La pirotecnia sonora es una tradición que se mantiene en muchas partes del mundo durante las celebraciones de Navidad y Año Nuevo. Sin embargo, esta práctica puede tener un impacto negativo en la salud y el bienestar de muchas personas, especialmente niños con autismo y animales.
La pirotecnia sonora puede causar daño auditivo permanente, estrés y ansiedad en personas y animales. Además, puede afectar la comunicación y el comportamiento de los animales en su hábitat natural.
En el caso de los niños con autismo, la pirotecnia sonora puede ser especialmente problemática. Los niños con autismo pueden tener una mayor sensibilidad auditiva y dificultades para procesar información sensorial, lo que puede hacer que los sonidos de la pirotecnia sean aún más abrumadores.

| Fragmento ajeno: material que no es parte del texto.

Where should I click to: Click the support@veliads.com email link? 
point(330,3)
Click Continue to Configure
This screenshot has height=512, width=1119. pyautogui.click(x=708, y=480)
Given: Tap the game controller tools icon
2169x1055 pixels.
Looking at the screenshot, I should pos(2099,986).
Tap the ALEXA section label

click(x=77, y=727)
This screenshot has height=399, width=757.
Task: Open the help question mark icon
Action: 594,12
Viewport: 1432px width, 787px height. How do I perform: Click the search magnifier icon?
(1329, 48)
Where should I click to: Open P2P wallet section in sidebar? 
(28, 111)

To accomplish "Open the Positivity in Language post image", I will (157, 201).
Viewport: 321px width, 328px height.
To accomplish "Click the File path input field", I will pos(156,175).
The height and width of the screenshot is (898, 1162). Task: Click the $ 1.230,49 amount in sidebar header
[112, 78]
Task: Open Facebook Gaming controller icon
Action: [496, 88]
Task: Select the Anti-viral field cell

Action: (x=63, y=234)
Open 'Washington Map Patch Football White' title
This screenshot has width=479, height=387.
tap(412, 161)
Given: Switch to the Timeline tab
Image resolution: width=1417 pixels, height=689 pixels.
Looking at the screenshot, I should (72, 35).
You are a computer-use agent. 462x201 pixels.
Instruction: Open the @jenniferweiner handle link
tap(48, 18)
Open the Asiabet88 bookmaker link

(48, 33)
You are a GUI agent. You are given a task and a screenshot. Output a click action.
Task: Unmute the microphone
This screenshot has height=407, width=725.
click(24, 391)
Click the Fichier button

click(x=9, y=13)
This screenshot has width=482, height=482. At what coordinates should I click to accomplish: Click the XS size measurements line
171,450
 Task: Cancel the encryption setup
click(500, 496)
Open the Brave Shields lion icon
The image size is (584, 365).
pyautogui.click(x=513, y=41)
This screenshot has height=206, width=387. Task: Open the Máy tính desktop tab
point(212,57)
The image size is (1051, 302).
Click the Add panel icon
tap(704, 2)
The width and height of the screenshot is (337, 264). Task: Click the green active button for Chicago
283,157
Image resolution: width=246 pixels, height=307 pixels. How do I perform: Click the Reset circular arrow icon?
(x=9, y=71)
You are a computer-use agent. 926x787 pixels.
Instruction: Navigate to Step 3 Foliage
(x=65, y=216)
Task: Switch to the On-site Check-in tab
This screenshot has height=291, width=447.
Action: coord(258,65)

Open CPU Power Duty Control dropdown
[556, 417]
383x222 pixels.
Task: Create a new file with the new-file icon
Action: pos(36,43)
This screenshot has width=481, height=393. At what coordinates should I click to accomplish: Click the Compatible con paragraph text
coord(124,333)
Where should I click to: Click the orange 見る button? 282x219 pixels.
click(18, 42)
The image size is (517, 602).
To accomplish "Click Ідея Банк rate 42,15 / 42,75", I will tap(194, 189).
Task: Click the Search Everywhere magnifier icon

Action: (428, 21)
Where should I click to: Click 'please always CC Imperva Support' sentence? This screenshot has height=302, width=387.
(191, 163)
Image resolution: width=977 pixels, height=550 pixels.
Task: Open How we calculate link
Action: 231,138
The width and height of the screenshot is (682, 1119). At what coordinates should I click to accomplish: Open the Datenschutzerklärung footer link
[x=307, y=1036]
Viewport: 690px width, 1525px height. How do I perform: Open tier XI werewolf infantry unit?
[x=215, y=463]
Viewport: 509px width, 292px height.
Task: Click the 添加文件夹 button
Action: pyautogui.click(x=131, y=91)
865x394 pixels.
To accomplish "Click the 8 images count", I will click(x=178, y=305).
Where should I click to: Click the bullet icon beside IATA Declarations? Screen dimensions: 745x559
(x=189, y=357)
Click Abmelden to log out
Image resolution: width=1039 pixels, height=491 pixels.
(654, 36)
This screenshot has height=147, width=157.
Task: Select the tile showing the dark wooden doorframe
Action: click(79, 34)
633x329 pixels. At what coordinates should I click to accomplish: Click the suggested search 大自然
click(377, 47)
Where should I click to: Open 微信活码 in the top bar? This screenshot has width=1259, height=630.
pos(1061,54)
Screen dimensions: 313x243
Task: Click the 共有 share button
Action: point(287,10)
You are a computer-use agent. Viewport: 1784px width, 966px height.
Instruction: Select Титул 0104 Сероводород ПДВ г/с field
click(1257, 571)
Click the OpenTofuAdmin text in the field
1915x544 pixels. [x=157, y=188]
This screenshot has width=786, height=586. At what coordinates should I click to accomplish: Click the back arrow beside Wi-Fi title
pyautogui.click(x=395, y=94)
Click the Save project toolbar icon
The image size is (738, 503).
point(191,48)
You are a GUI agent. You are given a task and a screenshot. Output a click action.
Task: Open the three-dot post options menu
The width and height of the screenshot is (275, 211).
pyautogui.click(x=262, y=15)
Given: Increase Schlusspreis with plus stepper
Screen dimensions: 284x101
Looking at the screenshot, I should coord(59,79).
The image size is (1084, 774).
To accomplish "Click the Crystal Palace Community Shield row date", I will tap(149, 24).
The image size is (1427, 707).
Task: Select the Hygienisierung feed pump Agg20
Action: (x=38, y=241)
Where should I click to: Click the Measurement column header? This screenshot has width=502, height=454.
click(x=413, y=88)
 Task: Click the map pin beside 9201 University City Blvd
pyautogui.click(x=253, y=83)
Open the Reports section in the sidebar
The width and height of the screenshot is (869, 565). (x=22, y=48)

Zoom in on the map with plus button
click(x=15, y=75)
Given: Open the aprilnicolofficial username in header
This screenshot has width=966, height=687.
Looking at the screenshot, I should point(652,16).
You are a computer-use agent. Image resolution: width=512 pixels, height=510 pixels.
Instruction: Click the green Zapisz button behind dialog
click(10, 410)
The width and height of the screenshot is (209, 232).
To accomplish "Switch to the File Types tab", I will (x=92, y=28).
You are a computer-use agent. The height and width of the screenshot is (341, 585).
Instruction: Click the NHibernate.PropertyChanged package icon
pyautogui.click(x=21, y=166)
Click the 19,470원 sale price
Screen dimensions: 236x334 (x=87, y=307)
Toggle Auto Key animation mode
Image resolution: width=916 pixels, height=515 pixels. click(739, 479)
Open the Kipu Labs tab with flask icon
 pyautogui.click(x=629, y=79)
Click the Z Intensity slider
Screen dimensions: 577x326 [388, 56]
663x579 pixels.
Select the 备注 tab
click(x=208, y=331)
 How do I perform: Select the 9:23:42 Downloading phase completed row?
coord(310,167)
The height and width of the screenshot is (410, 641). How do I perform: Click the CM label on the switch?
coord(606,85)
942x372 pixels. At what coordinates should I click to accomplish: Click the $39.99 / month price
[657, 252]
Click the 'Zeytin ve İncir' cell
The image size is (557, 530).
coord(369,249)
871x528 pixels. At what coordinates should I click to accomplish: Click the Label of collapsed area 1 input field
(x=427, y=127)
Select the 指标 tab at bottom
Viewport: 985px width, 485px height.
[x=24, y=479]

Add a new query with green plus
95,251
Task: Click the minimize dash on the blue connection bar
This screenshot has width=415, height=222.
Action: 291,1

Además, la pirotecnia sonora puede tener un impacto significativo en niños con capacidades diferentes, especialmente aquellos con:
- Trastornos del espectro autista (TEA): sensibilidad auditiva y dificultades para procesar información sensorial.
- Discapacidad auditiva: dolor y malestar, y daño auditivo adicional.
- Discapacidad intelectual: confusión y ansiedad, y dificultades para entender y procesar.
- Otros trastornos: trastorno de estrés postraumático (TEPT) y trastorno de ansiedad.
Es importante tener en cuenta que cada niño es único, y la respuesta a la pirotecnia sonora puede variar dependiendo de sus necesidades y características individuales. Es fundamental ser consciente de las posibles dificultades que la pirotecnia sonora puede causar en niños con capacidades diferentes y tomar medidas para minimizar su impacto.
En Famaillá, la municipalidad a través del consejo deliberante estableció la Ordenanza municipal 002/20, que impide la venta y el uso de pirotecnia sonora en la ciudad. Esta medida busca proteger la salud y el bienestar de los ciudadanos, especialmente aquellos con capacidades diferentes.
En vista de estos riesgos, es importante considerar alternativas más seguras y respetuosas para celebrar las festividades. Algunas opciones pueden incluir la utilización de pirotecnia visual, como luces y fuegos artificiales, o la organización de eventos comunitarios que no impliquen la utilización de pirotecnia sonora.
Es importante unirse a este llamado y considerar el impacto que nuestras acciones pueden tener en los demás. Al optar por alternativas más seguras y respetuosas, podemos contribuir a crear un ambiente más inclusivo y acogedor para todos.